[Problem details]
Please rewrite all the items from the line containing "Task: Open the Search toolbar button" down to the line containing "coord(81,9)", requests included, shifting every coordinate in the answers up by 18.

[Information provided]
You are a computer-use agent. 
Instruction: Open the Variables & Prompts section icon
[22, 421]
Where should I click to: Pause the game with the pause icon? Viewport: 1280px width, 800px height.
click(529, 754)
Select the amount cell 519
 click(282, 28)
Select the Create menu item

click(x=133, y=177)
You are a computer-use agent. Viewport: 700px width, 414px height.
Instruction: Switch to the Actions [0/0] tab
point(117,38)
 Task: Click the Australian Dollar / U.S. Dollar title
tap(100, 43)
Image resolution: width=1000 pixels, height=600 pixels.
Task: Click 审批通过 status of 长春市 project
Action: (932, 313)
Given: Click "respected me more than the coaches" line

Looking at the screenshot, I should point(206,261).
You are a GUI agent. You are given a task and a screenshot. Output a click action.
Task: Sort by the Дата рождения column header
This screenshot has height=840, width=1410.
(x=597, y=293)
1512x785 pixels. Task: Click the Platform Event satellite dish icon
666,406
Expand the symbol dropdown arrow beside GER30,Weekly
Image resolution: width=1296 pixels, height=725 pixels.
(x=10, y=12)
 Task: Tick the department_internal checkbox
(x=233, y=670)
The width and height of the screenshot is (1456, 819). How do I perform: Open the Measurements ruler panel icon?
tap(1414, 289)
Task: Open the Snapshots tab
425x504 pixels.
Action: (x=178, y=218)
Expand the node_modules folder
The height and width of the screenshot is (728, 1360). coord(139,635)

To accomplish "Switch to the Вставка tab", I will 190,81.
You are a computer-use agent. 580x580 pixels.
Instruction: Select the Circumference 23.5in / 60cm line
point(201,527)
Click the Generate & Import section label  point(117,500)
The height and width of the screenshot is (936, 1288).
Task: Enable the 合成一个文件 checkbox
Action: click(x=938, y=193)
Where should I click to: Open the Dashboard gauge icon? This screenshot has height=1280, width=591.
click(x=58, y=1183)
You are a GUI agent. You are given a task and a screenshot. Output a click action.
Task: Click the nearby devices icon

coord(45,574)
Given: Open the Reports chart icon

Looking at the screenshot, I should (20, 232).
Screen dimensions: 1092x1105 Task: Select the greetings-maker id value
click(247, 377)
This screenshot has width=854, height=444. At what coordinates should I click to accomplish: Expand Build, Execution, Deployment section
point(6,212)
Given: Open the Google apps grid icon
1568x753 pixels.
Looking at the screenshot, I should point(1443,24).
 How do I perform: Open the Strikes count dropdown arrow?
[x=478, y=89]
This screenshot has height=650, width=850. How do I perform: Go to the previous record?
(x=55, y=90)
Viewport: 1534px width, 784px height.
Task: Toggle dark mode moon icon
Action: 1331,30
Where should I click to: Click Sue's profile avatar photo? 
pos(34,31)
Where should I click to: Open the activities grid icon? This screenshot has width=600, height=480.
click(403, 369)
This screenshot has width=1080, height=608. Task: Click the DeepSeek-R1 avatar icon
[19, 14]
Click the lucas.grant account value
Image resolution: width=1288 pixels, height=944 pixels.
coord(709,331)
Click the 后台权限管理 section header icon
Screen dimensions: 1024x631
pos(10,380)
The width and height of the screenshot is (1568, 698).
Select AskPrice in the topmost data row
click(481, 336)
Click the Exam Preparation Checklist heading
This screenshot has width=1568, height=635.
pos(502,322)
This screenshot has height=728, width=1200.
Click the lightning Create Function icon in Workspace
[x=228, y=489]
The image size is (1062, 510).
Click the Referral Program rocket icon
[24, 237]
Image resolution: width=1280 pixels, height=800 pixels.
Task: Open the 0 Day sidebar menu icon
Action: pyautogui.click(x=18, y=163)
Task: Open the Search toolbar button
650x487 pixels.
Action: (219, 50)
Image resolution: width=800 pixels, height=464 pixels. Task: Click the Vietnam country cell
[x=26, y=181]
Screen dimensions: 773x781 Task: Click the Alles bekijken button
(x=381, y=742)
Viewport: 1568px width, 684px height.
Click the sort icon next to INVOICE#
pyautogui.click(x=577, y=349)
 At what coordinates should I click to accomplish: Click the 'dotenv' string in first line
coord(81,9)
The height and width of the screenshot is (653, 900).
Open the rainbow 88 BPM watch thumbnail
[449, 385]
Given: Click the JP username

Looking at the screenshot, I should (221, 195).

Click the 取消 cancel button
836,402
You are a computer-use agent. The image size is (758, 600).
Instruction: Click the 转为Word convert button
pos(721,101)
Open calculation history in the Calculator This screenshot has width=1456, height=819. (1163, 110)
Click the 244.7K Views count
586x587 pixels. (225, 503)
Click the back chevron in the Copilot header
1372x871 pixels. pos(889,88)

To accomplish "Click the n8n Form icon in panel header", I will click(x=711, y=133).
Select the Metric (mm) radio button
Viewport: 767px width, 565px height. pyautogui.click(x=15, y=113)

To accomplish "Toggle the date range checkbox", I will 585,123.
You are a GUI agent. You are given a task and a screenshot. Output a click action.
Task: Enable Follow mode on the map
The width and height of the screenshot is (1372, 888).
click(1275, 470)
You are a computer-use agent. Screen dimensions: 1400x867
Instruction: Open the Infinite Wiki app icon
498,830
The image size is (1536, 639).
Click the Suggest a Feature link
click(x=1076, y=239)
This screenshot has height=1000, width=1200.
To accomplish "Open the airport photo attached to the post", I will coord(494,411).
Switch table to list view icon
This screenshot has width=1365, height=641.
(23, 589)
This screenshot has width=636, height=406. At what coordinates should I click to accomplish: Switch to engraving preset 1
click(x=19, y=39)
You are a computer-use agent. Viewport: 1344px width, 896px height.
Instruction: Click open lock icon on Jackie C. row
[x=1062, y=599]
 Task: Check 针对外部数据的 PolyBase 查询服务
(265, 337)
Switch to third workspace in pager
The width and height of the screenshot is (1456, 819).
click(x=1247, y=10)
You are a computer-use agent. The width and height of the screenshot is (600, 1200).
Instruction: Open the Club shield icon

[Solution for this task]
Task: Open the Search toolbar button
650x487 pixels.
Action: (237, 68)
Image resolution: width=800 pixels, height=464 pixels. Task: Click the Vietnam country cell
[x=44, y=199]
Screen dimensions: 773x781 Task: Click the Alles bekijken button
(x=399, y=760)
Viewport: 1568px width, 684px height.
Click the sort icon next to INVOICE#
pyautogui.click(x=595, y=367)
 At what coordinates should I click to accomplish: Click the 'dotenv' string in first line
coord(99,27)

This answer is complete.